** WORK INSTRUCTIONS **
Reproduce exactly the line with "Viewport: 900px width, 500px" and every line that follows it below, up to and including the last one. Do not include pictures or anything else.

** Saved data entries **
::::::::::

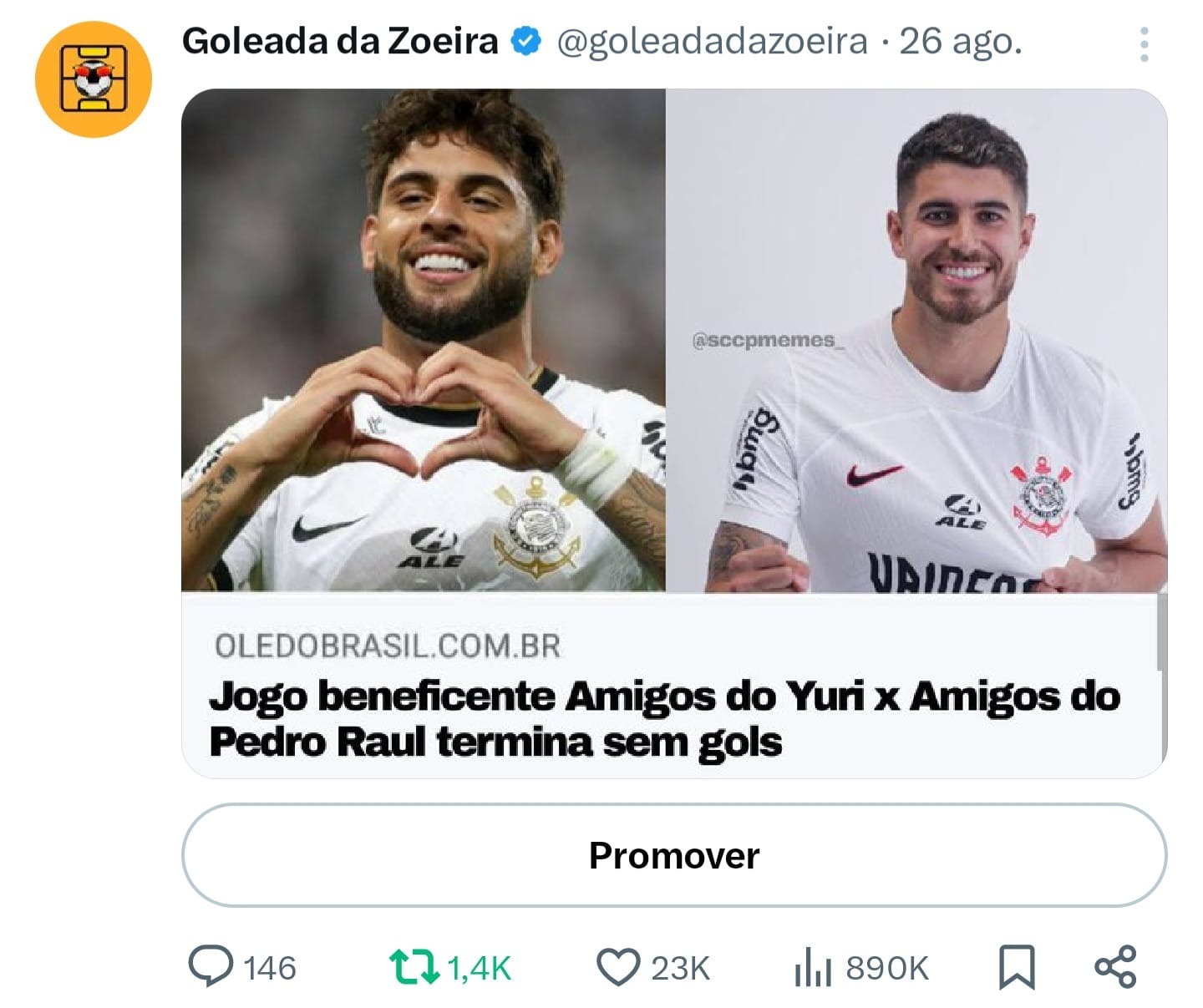Toggle the bookmark icon
Viewport: 1203px width, 1008px height.
(1017, 967)
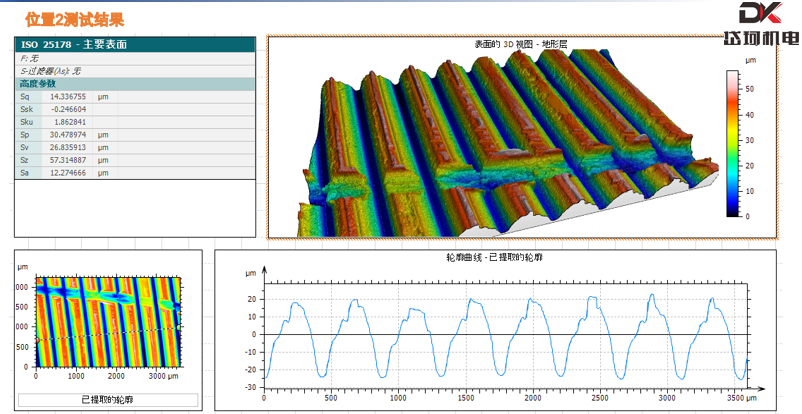
Task: Select the 高度参数 section header
Action: tap(135, 84)
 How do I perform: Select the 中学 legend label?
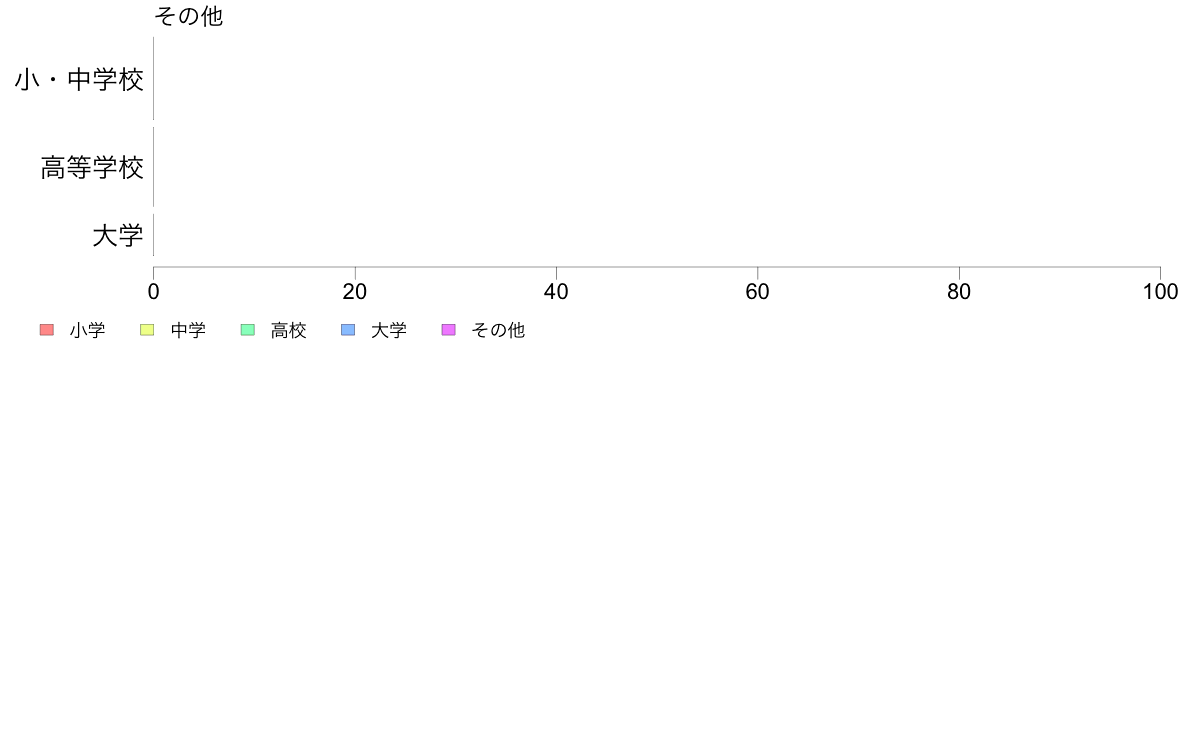pyautogui.click(x=188, y=330)
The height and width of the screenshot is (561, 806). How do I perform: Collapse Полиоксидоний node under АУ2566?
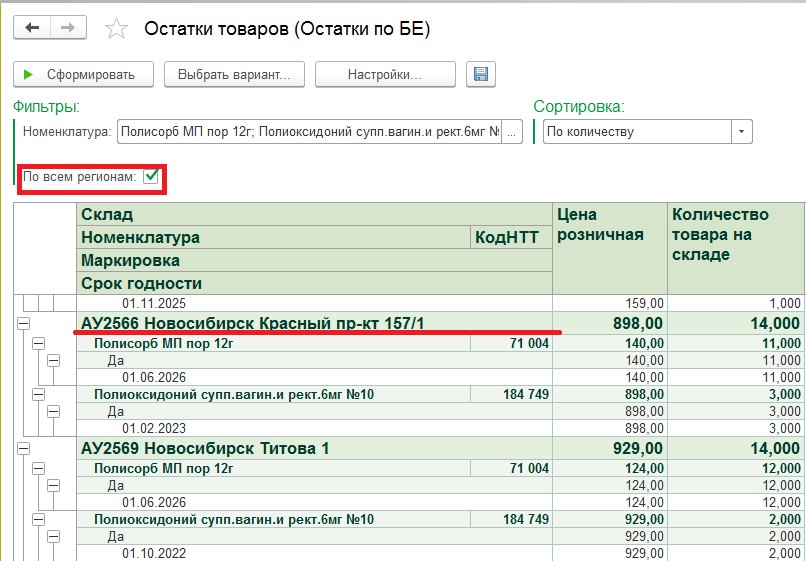pos(38,395)
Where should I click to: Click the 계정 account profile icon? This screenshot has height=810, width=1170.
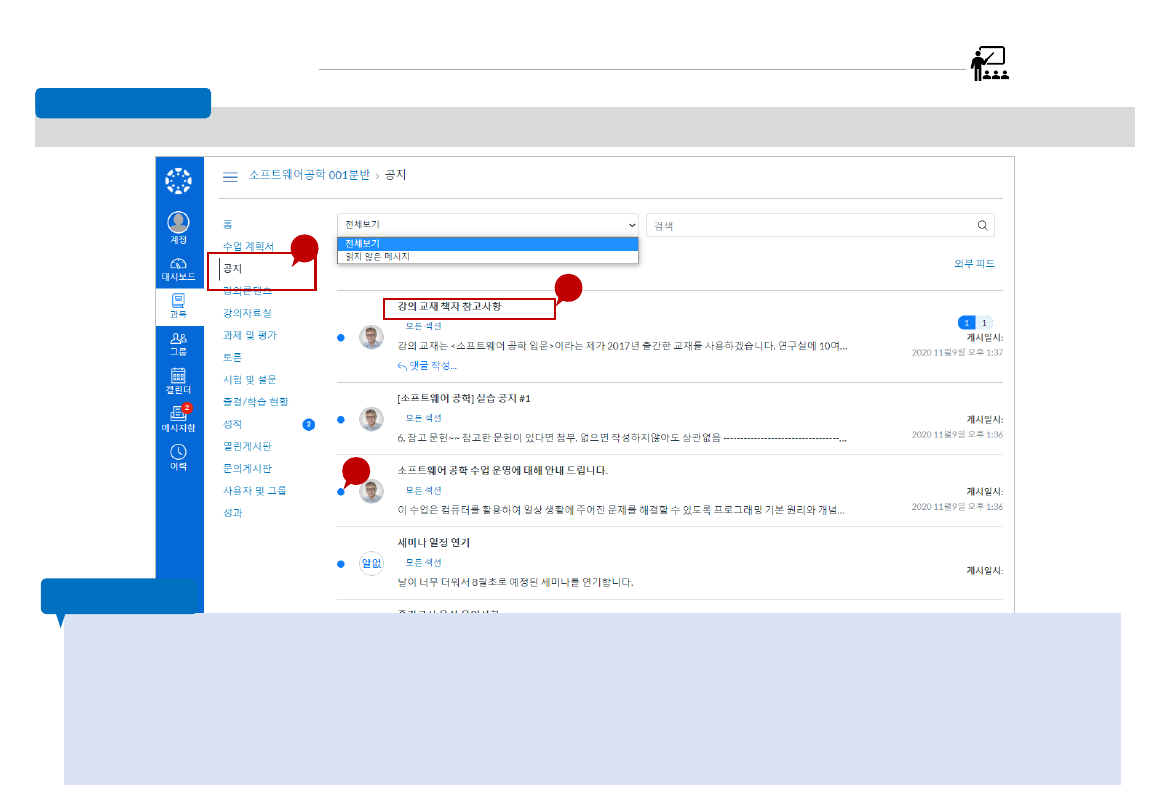point(178,222)
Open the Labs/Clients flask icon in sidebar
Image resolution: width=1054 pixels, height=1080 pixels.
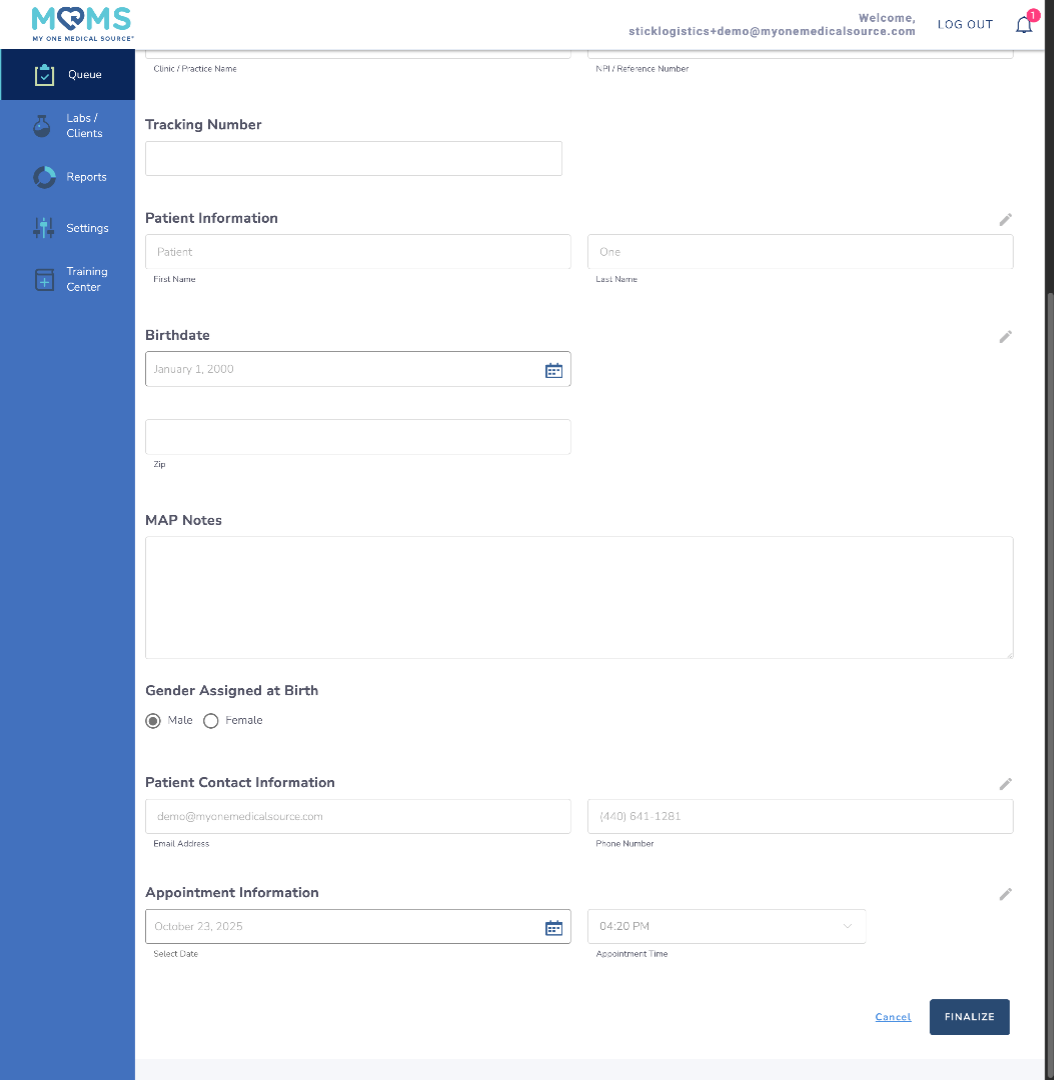pos(41,126)
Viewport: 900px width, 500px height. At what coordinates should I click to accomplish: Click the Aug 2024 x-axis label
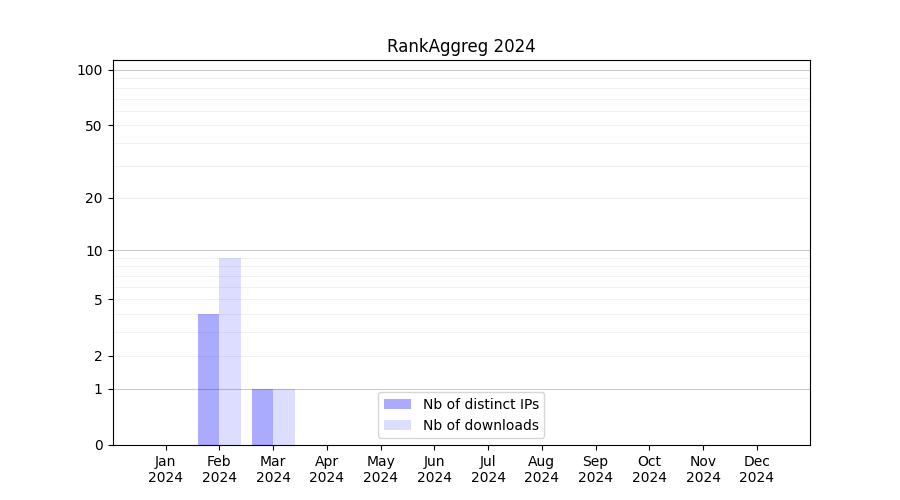(x=542, y=469)
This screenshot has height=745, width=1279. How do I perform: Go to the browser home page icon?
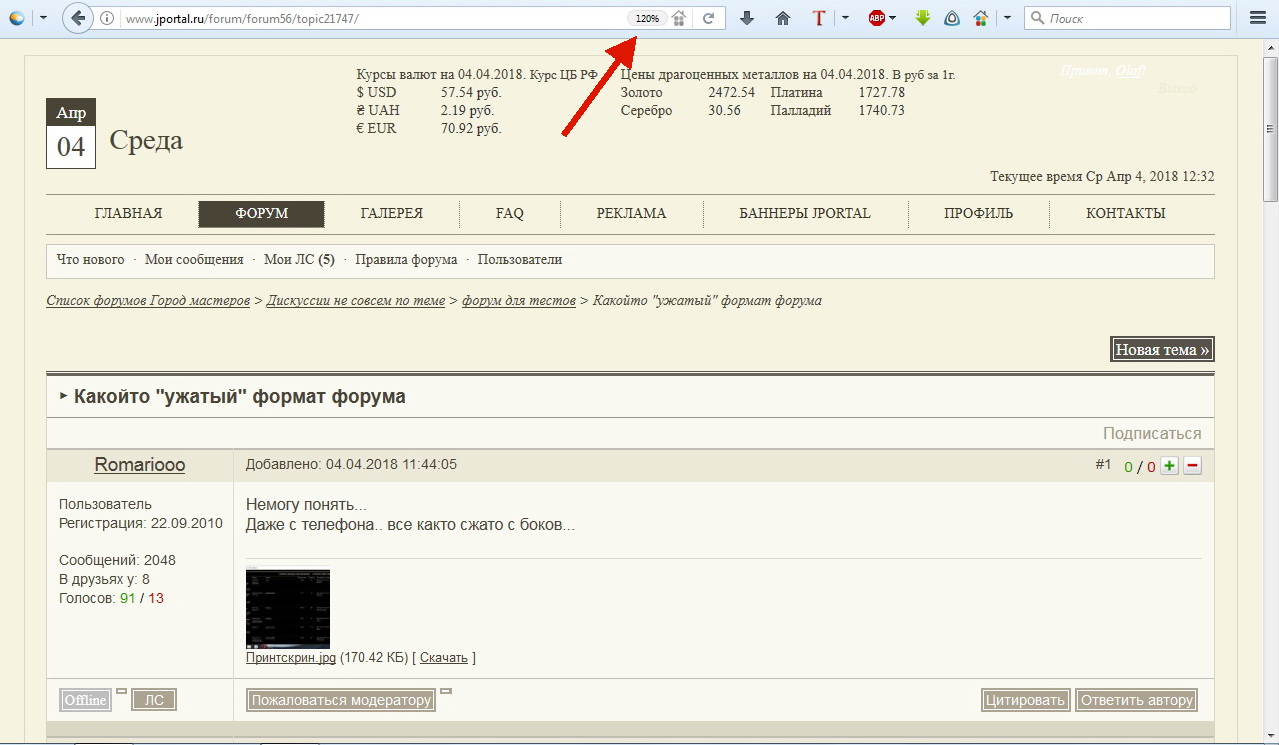783,18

::::::::::

** RESPONSE BELOW **
Viewport: 900px width, 500px height. At what coordinates should I click to accomplish: Click the Aug 2024 x-axis label
(x=542, y=469)
This screenshot has height=745, width=1279. How do I perform: Go to the browser home page icon?
783,18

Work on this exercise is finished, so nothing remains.